TRIBUTO A PINTO PIRES
NOTA: O NC recupera, nesta edição, um texto de fevereiro de 2022 do seu colaborador, durante 40 anos, António Pinto Pires. Que nos deixou há uma semana atrás. Obrigado professor!
As redes sociais têm proporcionado aos seus utentes um constante reavivar da(s) memória(s), se quisermos, quais viagens no tempo, ou de como reviver o passado. Não obstante quando idilicamente classificamos o passado como o melhor da vida como se “naquele tempo é que era bom…”.
A memória humana tem essa caraterística de muitas vezes seriar e eliminar o que de mais negativo existiu, conduzindo a um certo saudosismo, sendo conveniente não esquecer, na Covilhã, como em muitos outros lugares, terem existido inúmeros exemplos de muito sofrimento humano, tempos de enormes contrastes, provavelmente hoje impensáveis. Para tal, basta ler a “Lã e a Neve” de Ferreira de Castro, ou a “Covilhã do Trabalho”, de Elias da Costa, citando apenas estes exemplos.
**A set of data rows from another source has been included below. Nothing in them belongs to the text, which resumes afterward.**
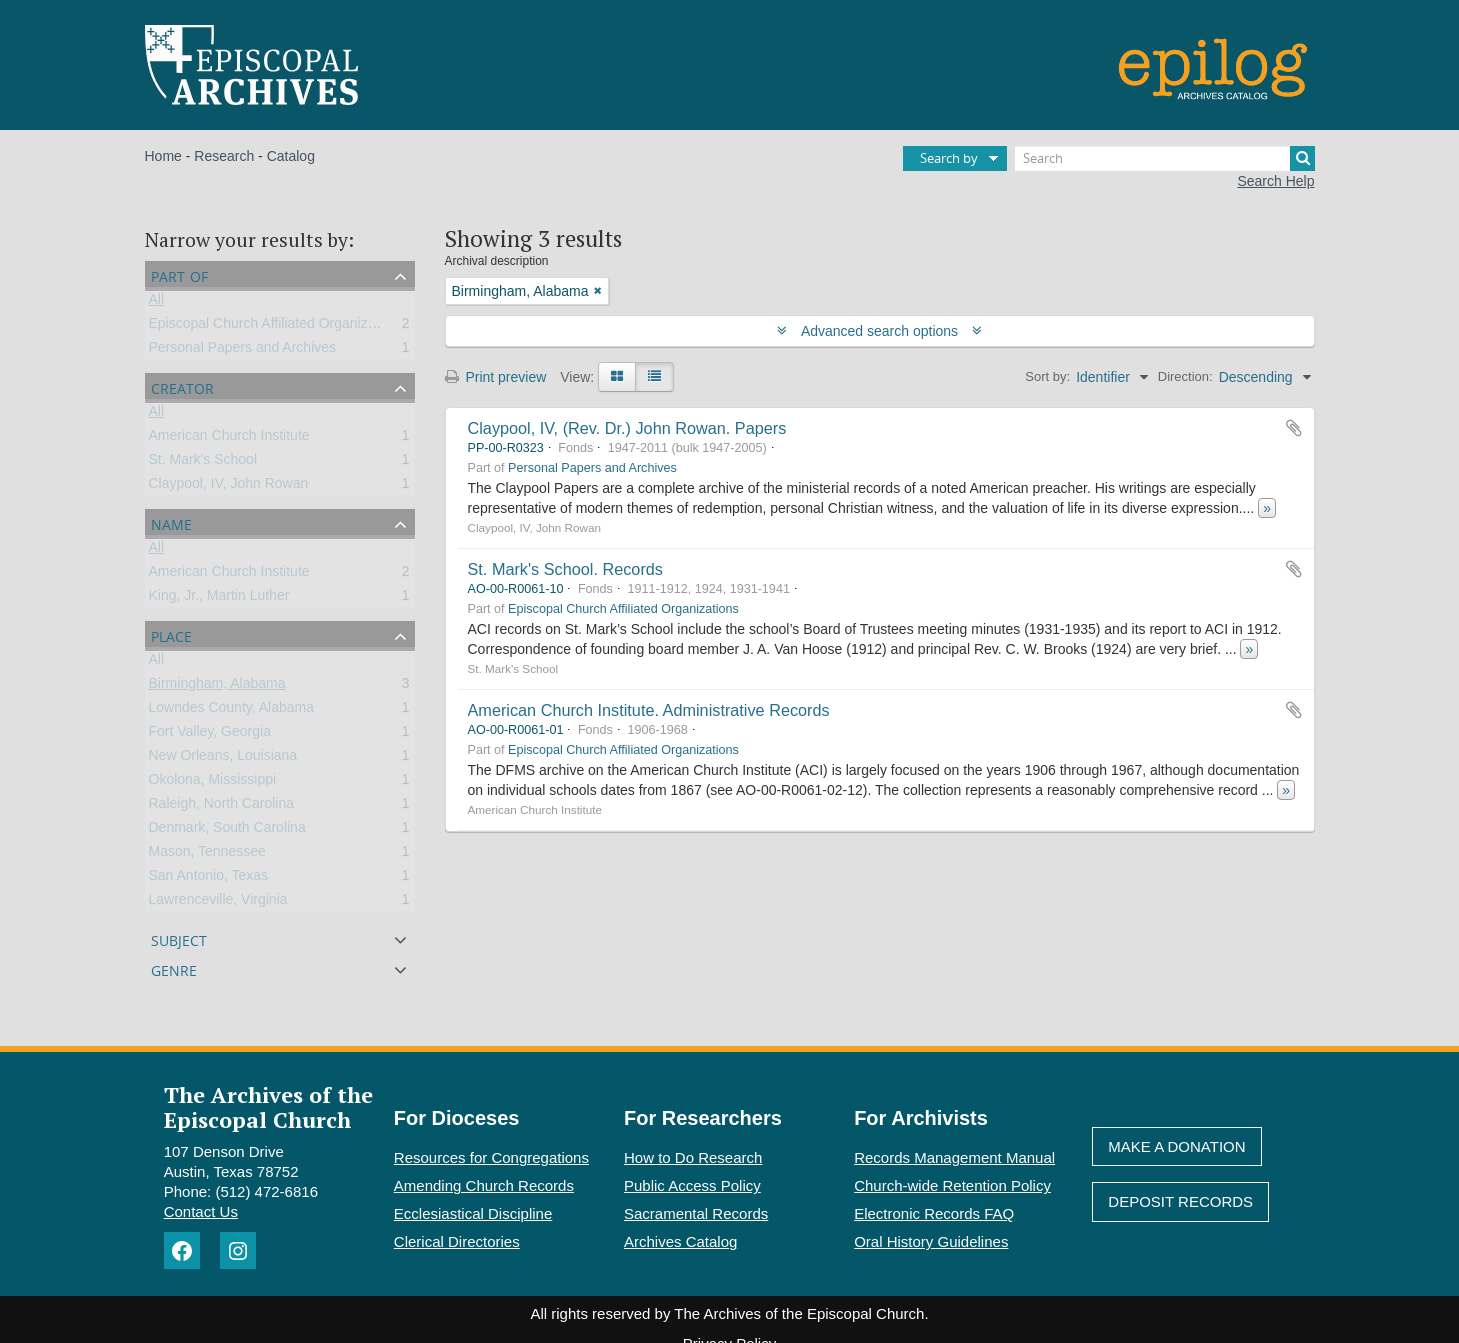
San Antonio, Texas (209, 879)
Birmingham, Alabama (217, 687)
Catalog (291, 156)
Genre (174, 968)
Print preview (496, 377)
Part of (179, 274)
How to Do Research (693, 1157)
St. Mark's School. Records (565, 569)
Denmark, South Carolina (227, 831)
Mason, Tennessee (207, 855)
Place (171, 634)
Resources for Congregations (491, 1157)
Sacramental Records (696, 1213)
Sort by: (1047, 376)
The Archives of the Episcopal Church (268, 1107)
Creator (182, 386)
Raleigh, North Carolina (222, 807)
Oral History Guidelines (931, 1241)
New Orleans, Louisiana (223, 759)
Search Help (1275, 181)
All (157, 303)
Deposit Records (1180, 1201)
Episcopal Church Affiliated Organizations (277, 327)
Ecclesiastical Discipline (473, 1213)
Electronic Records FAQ (934, 1213)
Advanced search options (879, 331)
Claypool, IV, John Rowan (229, 487)
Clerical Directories (457, 1241)
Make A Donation (1176, 1146)
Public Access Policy (692, 1185)
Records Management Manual (954, 1157)
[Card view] (617, 377)
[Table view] (654, 377)
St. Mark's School (203, 463)
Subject (179, 938)
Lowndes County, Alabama (232, 711)
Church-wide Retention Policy (952, 1185)
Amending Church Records (484, 1185)
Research (224, 156)
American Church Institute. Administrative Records (649, 710)
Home (163, 156)
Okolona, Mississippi (213, 783)
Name (171, 522)
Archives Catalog (680, 1241)
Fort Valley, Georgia (210, 735)
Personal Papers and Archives (243, 351)
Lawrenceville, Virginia (218, 903)
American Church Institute (229, 439)
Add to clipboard (1294, 428)
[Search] (1165, 158)
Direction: (1185, 376)
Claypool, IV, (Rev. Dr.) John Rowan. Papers (627, 428)
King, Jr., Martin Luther (219, 599)
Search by (949, 158)
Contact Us (201, 1211)
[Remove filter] (598, 291)
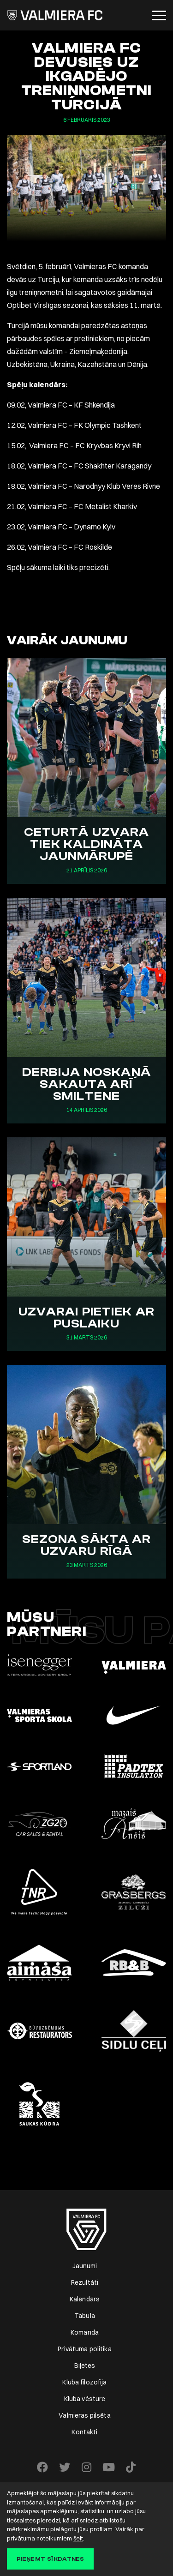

Os museus / espaços de memória, têm essa caraterística de plasmar um tempo passado, estabelecer cronologias, fazer um retrato diacrónico de tempos diversos. O recentíssimo Museu da Covilhã enquadra-se nessa nova corrente museológica, com grande suporte visual e tecnológico, procurando “sumariar” séculos de história, correndo sempre um risco inevitável, a omissão de muitas realidades, marcos importantes na formulação da identidade deste território, Covilhã e sua envolvência. Basta olhar para o seu “Alfoz” para se perceber a dimensão territorial, sem omitir o social.
Se entrarmos por este caminho, do social, não basta referir o quantitativo das unidades fabris havidas, mas sobretudo perceber o porquê da sua génese, acrescendo a questão dos movimentos operários, do sindicalismo (ainda), do mutualismo com um historial fabuloso (ainda), a própria génese e percurso do(s) patronato(s), das ousadias que o caracterizaram, e por aí adiante.
No campo da arqueologia, o tema não se esgota em simples abordagens, não se podendo quedar por um retrato breve de alguns vestígios existentes, mas perceber sobretudo um tempo pré-histórico culminando na romanização, ainda com fortes indícios. Alguma inércia, neste campo, justifica o estado deprimente em que muito espólio pétreo da “Cava Juliana”, ainda se encontra, há décadas, ora num jardim aos elementos, ora numa garagem amontoado. E não devia. No dizer de Jorge Alarcão, a Covilhã possuía uma das melhores coleções de mós da península.
A história da cidade e seu território tem muitas vertentes que reclamam aprofundamento e conhecimento, tais como o ensino, do técnico ao politécnico; a memória dos bombeiros numa cidade que sempre coexistiu com o fenómeno dos fogos; a importância do cinema e da fotografia; a dicotomia da paisagem rural e urbana, os movimentos migratórios; as vias de comunicação; o trajeto da saúde (ainda); o ostracizado ex-centro de saúde mental poderia assumir um excelente papel de relevo, até pela sua localização; um sem fim de temáticas que reclamam a tal abordagem diacrónica felizmente plasmada em muitas obras escritas mas que importava visualizar.
Convém recordar que já muito se “teceu” e se andou, acabando por cair em saco roto, o que é de lamentar. Mas ainda a tempo de recuperação.
Os espaços de memória, se os entendermos como laboratórios do conhecimento, do saber e da experiência, assumem essa função. Agora que nos reclamamos Cidade da Unesco, pode ser o momento ideal para se pensar e projetar um projeto dessa dimensão. Espaços são coisa que não falta nesta cidade, uma urbe remontando às origens da nacionalidade, se proclamou da lã e da neve, almejando o saber e a ciência. Quando já temos uma universidade.
Muita da paisagem fabril ao abandono podia, neste contexto, reassumir um papel determinante e de enaltecimento. Bastaria limpar e dignificar alguns desses espaços restituindo-lhes a dignidade merecida. Seria de uma beleza incomparável e revivida.